Yeah, any results? There have been hints about the competition in the German Nationals thread, but I haven't seen any actual results yet. Did I miss them?


----------



## Erik (Oct 28, 2008)

results of the finals:
5x5:
1. Erik 88.86 avg
2. Michael 90.56 avg
3. Dan 92.19 avg
4. Michal 95.90 avg

6x6: 
1. Michal 188.96 (mean of 3)
2. Dan 241.90 
3. Kamil 244.03
4. Erik 247.91

7x7:
1. Michal 294.29 (mean of 3)
2. Michael 298.97 
3. Dan 311.44
4. Erik 370.98 

full results later after SLEEP
p.s. think pop


----------



## Dene (Oct 28, 2008)

Michal has done well! A shame qq missed out on the 7x7!


----------



## Mike Hughey (Oct 28, 2008)

Thanks, Erik; some very impressive results, especially from Michal.

Now go get some sleep!


----------



## joey (Oct 28, 2008)

Well, As you may have read, I had been staying at Arnaud's the week before.

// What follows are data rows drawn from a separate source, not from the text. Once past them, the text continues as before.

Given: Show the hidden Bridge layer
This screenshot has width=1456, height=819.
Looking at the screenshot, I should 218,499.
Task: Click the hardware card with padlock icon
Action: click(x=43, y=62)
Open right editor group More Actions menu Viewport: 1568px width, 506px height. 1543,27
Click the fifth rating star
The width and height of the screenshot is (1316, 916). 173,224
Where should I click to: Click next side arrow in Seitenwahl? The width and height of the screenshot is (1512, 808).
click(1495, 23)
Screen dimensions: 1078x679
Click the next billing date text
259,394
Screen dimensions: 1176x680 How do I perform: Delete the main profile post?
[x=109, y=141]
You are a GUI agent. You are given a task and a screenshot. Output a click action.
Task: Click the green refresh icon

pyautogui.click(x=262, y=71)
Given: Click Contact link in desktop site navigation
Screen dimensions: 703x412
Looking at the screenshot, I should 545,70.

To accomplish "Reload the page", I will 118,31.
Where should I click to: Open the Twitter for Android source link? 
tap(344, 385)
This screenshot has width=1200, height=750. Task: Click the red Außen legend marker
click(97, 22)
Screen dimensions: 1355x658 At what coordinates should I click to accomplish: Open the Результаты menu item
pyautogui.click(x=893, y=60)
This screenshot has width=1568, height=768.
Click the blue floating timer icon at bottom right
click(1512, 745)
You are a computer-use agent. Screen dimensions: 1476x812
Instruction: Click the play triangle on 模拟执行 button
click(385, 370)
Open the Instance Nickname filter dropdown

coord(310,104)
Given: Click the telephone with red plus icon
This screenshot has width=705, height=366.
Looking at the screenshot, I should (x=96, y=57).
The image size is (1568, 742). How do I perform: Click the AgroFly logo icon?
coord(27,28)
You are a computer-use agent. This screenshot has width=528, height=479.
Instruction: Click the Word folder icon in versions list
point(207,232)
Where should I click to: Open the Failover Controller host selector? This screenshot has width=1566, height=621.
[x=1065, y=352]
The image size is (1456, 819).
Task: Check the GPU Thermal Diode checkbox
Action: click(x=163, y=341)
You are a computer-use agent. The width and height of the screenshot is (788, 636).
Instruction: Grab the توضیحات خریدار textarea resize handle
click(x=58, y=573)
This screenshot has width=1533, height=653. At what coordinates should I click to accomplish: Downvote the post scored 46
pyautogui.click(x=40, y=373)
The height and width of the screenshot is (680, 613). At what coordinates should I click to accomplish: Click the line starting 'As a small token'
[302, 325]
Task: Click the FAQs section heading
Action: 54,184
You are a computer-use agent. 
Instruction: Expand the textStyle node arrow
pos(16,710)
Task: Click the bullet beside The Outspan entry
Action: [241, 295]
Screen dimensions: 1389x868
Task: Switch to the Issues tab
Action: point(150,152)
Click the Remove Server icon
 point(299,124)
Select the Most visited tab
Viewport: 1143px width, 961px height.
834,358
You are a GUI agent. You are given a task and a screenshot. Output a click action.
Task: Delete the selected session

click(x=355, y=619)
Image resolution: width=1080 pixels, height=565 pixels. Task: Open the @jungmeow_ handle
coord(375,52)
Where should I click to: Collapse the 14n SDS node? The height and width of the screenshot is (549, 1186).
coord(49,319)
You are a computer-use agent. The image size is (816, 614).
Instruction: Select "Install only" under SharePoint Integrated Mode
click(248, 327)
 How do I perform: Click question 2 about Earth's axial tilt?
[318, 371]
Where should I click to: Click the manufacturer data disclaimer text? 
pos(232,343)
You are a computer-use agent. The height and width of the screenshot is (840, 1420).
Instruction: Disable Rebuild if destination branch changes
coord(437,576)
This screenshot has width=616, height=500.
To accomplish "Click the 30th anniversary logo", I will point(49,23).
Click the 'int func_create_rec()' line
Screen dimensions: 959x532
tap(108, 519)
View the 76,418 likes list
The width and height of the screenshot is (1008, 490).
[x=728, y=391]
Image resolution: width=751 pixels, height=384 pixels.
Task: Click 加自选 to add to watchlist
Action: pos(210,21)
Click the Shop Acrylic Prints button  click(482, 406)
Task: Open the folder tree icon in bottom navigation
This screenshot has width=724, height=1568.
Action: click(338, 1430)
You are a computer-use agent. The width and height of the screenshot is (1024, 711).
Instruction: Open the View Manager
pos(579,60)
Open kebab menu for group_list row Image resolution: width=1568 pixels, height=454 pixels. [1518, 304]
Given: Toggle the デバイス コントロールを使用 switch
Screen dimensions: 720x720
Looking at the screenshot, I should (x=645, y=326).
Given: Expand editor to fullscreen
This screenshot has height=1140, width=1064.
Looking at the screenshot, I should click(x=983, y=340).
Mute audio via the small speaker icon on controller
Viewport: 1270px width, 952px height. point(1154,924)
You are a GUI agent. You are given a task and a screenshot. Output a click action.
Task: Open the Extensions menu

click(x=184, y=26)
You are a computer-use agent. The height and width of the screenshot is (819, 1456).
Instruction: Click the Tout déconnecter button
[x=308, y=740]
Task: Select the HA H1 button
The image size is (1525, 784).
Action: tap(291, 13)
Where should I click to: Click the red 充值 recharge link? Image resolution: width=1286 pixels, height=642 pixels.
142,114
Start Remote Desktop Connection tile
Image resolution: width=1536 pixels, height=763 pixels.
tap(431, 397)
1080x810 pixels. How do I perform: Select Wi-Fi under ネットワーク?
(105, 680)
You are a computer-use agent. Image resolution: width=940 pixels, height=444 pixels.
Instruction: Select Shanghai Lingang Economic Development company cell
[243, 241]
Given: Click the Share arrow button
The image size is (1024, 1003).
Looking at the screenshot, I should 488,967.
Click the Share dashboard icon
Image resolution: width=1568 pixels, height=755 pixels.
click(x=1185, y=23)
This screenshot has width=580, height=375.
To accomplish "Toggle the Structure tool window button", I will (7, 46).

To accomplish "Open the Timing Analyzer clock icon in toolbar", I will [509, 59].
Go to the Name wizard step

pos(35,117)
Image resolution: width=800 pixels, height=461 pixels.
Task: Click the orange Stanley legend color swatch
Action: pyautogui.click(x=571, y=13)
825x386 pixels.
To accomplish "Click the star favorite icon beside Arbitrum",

During my stay (wednesday I think), I got my first sub-2 on 5x5 (1:58.xx).
The following day I got a 1:56  My second sub-2!

I didn't really practice on friday/saturday. But on sunday, I did a sub-2 average for 5x5!! 1:59.72  SinglePB of 1:51.xx!


----------



## Dene (Oct 28, 2008)

Yay Joey!!!!! I got my second 1:38 today


----------



## AvGalen (Oct 28, 2008)

Erik said:


> results of the finals:
> 5x5:
> 1. Erik 88.86 avg
> 2. Michael 90.56 avg
> ...



Stop sleeping! After my horrible results for the weekly I need my V-Cube-Day times confirmed


----------



## Paris (Oct 28, 2008)

and also we cant forget to mention Michal's 1:23.xx , Erik's and Dan's 1:25.xx and QQ's 1:28.xx avg of 5 in first round of 5x5 :|


----------



## Tomarse (Nov 1, 2008)

I laughed.


----------



## chrisw357 (Nov 2, 2008)

Hehe, heee!

It was good to be there and "compete", even though I stunk up the competition!   What really made my day was meeting some of you and talking shop. You guys made me feel a real sense of belonging! 

Again a thank you to Charlie for letting me use a 5x5. I was unaccustomed to a 5x5 V-Cube, but I started catching on around my second attempt. I didn't buy one there (I did buy a 6x6 though!), but I'll def order one soon! 

Edit: Another highlight was taking a pic of myself with Mr. Verdes. After that, I didn't care about not winning anything.


----------



## Raffael (Nov 7, 2008)

chrisw357 said:


> Hehe, heee!
> 
> It was good to be there and "compete", even though I stunk up the competition!   What really made my day was meeting some of you and talking shop. You guys made me feel a real sense of belonging!
> 
> ...



Hey Chris!
I remember meeting you at the V-Cube-stand.
Nice seeing you around here now


----------